The Estoria played a role in elaborating a common past for the nation (in the medieval sense of that word), to build an identity, and for the individual to find his place in this group. National history is recounted in such a way as to inspire in the readers behaviors sought by the monarchy. The Estoria elaborates a moral basis for the king and his designs by furnishing positive and negative examples to his subjects—at least those who had access to books. Though that was a relatively small proportion of the populace, it was a relatively large proportion of the often rebellious nobility. For example, the narration of the fall of the Visigoths provides an occasion to denounce the evil of internal wars. This history of Spain written in Castilian court served also to support the Neogothic ideology the kingdoms of León and Castile were the repositories of the authority of kings Visigoths who fled the Muslim conquest. In claiming the legacy of the Goths, who had secured the political and religious unity of the entire peninsula, the Castilians sought to impose their hegemony on various peninsular kingdoms: Aragon, Navarre, Portugal and of course the Muslim territories.

== Sources ==
The sources upon which the work draws most heavily for details were the lengthy Latin chronicles that, at that time, constituted the most complete account of the history of Spain: the Chronicon mundi (1236) by Lucas de Tuy, bishop of Tuy, known as el Tudense, and De rebus Hispaniae (1243) by Rodrigo Ximénez de Rada, bishop of Toledo, known as el Toledano. Besides these sources, Alfonso and his collaborators drew on other medieval Latin chronicles, the Bible, classical Latin historiography, ecclesiastical legends, chansons de geste, and Arab historians.

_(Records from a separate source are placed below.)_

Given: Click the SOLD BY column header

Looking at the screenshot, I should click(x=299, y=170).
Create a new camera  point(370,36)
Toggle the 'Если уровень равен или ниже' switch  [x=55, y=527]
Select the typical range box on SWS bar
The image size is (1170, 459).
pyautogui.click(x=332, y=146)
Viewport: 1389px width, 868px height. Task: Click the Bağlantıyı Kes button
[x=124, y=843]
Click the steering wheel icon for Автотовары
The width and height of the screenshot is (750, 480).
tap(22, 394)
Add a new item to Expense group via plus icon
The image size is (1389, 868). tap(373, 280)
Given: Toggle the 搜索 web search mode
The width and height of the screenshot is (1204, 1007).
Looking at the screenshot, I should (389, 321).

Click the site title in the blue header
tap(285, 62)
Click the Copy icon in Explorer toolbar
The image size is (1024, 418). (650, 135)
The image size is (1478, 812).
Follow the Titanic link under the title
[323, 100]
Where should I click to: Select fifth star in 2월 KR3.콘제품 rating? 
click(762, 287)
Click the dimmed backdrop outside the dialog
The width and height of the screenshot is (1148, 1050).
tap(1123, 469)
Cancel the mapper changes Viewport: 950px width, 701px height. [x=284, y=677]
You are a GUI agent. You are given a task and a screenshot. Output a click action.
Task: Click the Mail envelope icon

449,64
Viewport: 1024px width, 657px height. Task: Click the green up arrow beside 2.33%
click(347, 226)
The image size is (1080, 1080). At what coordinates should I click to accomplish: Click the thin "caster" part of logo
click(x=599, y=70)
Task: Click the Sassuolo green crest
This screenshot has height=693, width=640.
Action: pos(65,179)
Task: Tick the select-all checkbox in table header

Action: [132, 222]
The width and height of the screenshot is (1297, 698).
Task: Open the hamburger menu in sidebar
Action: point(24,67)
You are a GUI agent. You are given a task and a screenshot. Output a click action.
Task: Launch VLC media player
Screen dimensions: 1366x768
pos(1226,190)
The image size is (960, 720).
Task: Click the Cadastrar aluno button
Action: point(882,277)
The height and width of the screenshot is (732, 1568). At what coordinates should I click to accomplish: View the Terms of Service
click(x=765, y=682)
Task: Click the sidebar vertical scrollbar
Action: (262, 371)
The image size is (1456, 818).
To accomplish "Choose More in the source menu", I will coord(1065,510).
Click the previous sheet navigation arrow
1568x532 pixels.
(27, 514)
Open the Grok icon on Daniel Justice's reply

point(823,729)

The existence of written epics in languages descended from Vulgar Latin was not unprecedented, but there had never before been such detailed and expansive chroniclers' prose versions of these poems, tho the point where one can reliably reconstruct lost chansons de geste, such as the Condesa traidora ("Traitor Countess"), the Romanz del Infant García ("Romance of Prince García") and the Cantar de Sancho II ("Song of Sancho II"), as well as large fragments of the Cantar de los Siete Infantes de Lara ("Song of the Seven Lara Princes"), the Poema de Fernán González ("Poem of Fernán González") and the Mocedades de Rodrigo ("Deeds of the Young Rodrigo").

Arabic influences can be seen in Alfonso's style, with the use of comparisons and similes not habitual in the Western prose of the time. They can also be seen in an historic perspective and a notable equilibrium in episodes to which Andalusian sources brought a different focus. Arab historiography can also be credited for the awareness in the Estoria de España of economic and social aspects of history.

==Significance for language==
The great originality of the Estoria de España was to write such a work in the Castilian language of its time, rather than Latin. Since the time of Alfonso's father Fernando III, this had become a language of court. A translation of the Libro Juzgo, a compendium of Visigothic law, had been translated during Fernando's reign. Still, systematic use of what would now be called Old Spanish begins in the time of Alfonso X, in particular because of the ever wider circulation of manuscripts of the Estoria and other works in the court, to the nobility, and to the monasteries and cathedrals. This began the cultural hegemony that led Castilian to become the dominant language of Spain and, later, its empire.

This adoption of Castilian as the language for the work led to a true process of literary creation. Under Alfonso X, in this and other works, Castilian becomes a literary language.

Alfonso's nephew Juan Manuel, Prince of Villena, author of Tales of Count Lucanor ("Libro de los ejemplos del conde Lucanor y de Patronio") was greatly inspired by the Estoria.